- Stored data entries -

[Start of Attachment]

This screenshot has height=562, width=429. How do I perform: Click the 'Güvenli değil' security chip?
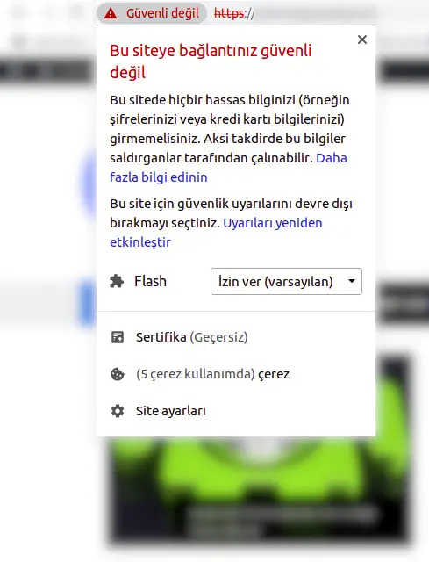[152, 13]
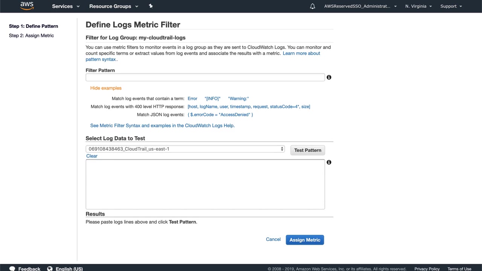Open the Resource Groups dropdown
The image size is (482, 271).
point(114,6)
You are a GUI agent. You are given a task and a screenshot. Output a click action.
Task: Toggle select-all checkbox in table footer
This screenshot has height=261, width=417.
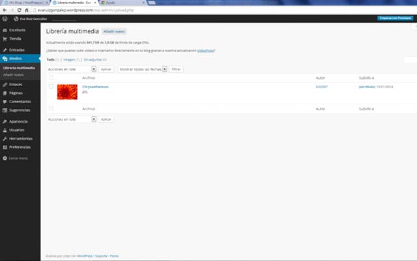click(51, 108)
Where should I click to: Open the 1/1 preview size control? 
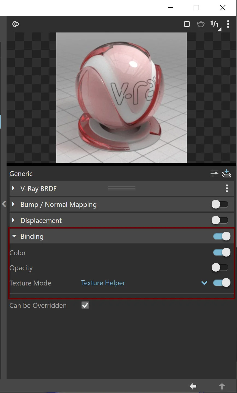pos(215,24)
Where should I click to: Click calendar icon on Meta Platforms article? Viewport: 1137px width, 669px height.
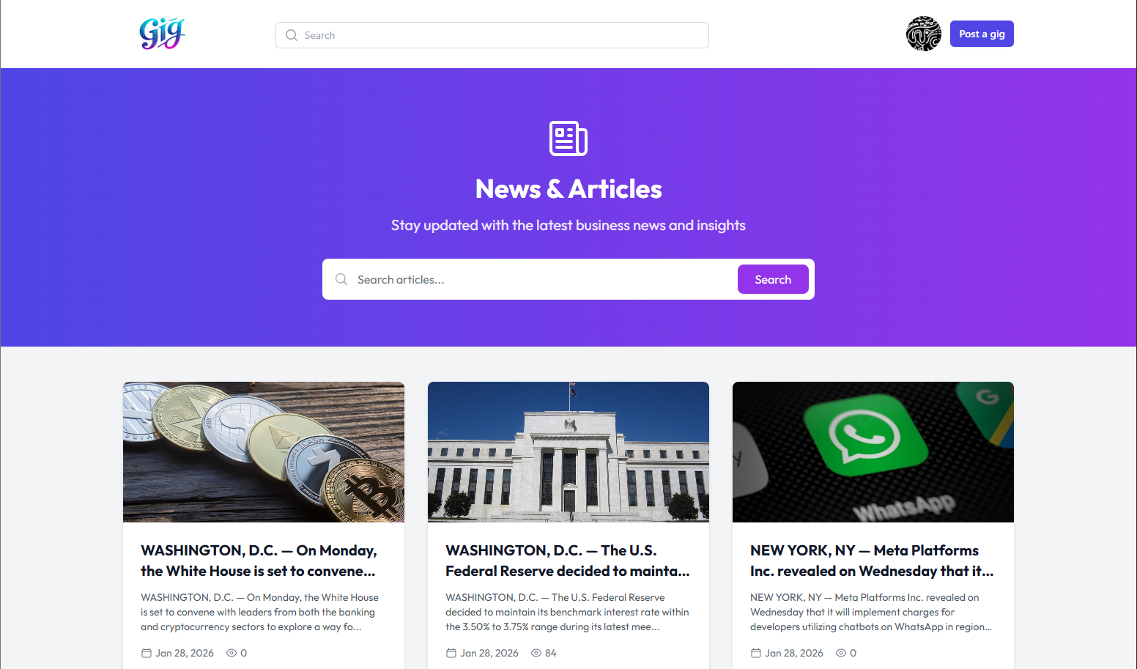[x=756, y=653]
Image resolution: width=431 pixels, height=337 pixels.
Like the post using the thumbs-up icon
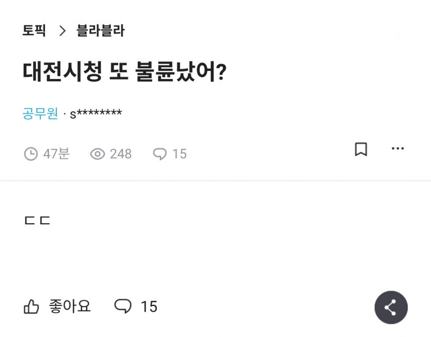pos(32,306)
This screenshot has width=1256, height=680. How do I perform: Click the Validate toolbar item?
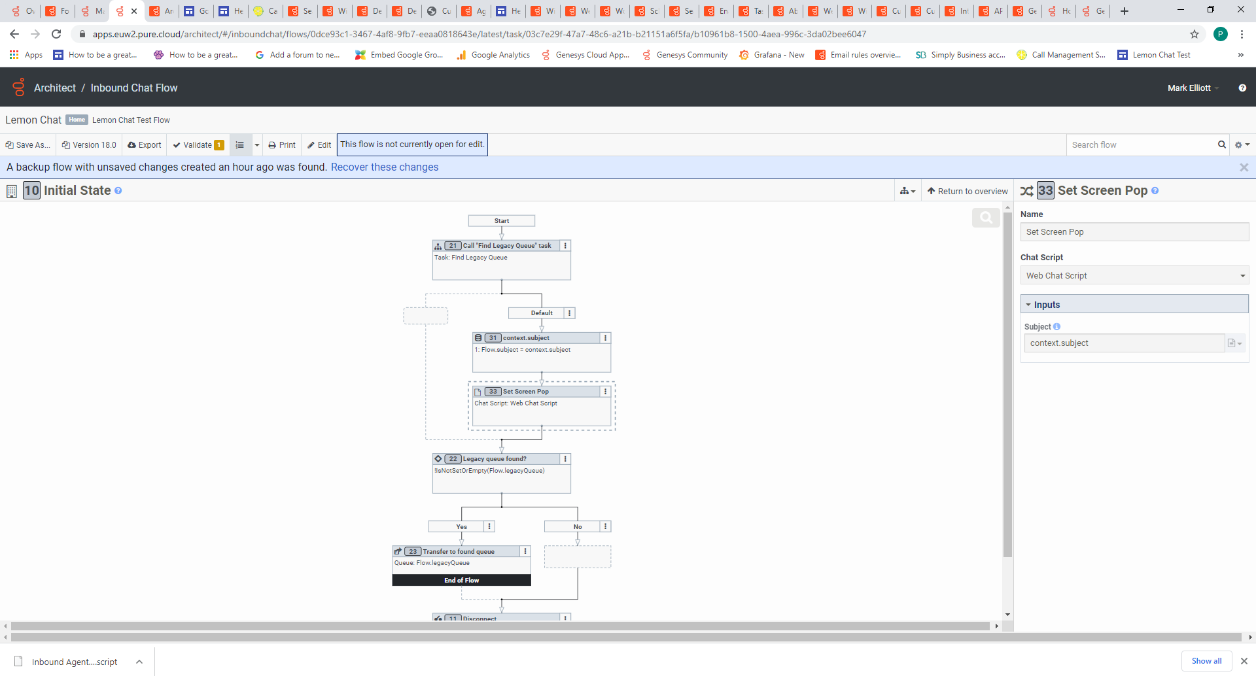click(198, 145)
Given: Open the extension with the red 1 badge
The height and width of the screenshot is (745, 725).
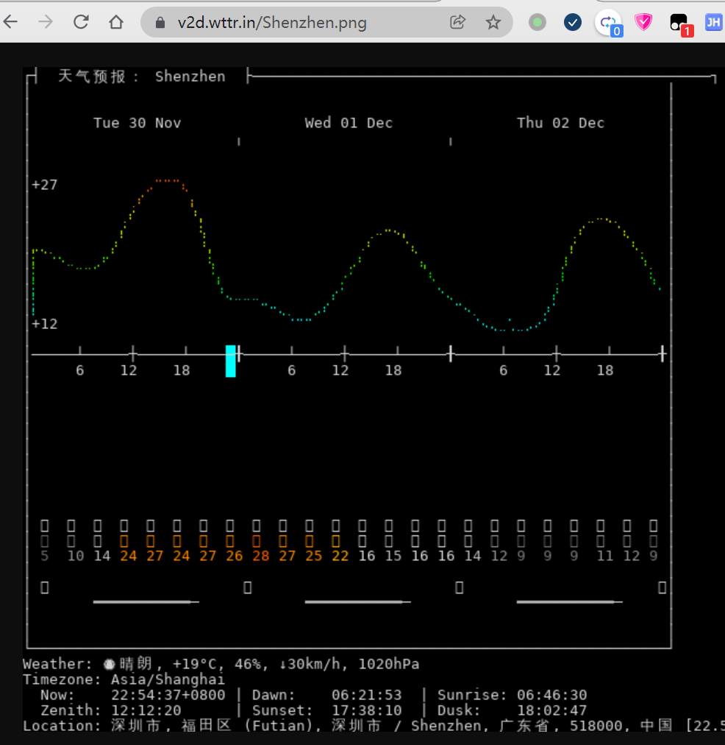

[End of Attachment]

- YOUR GOAL -
Reproduce the records verbatim, omitting all images they contain.

- RESPONSE AREA -
This screenshot has height=562, width=429. How do I perform: Click the 'Güvenli değil' security chip?
[152, 13]
Open the Resource Groups dropdown
The image size is (482, 271).
point(114,6)
You are a GUI agent. You are given a task and a screenshot. Output a click action.
Task: Toggle select-all checkbox in table footer
This screenshot has height=261, width=417.
click(51, 108)
Where should I click to: Open the 1/1 preview size control? 
pos(215,24)
Where should I click to: Click calendar icon on Meta Platforms article? Viewport: 1137px width, 669px height.
[x=756, y=653]
Image resolution: width=431 pixels, height=337 pixels.
Like the post using the thumbs-up icon
pos(32,306)
This screenshot has width=1256, height=680. How do I perform: Click the Validate toolbar item?
click(198, 145)
Given: Open the extension with the red 1 badge
The height and width of the screenshot is (745, 725).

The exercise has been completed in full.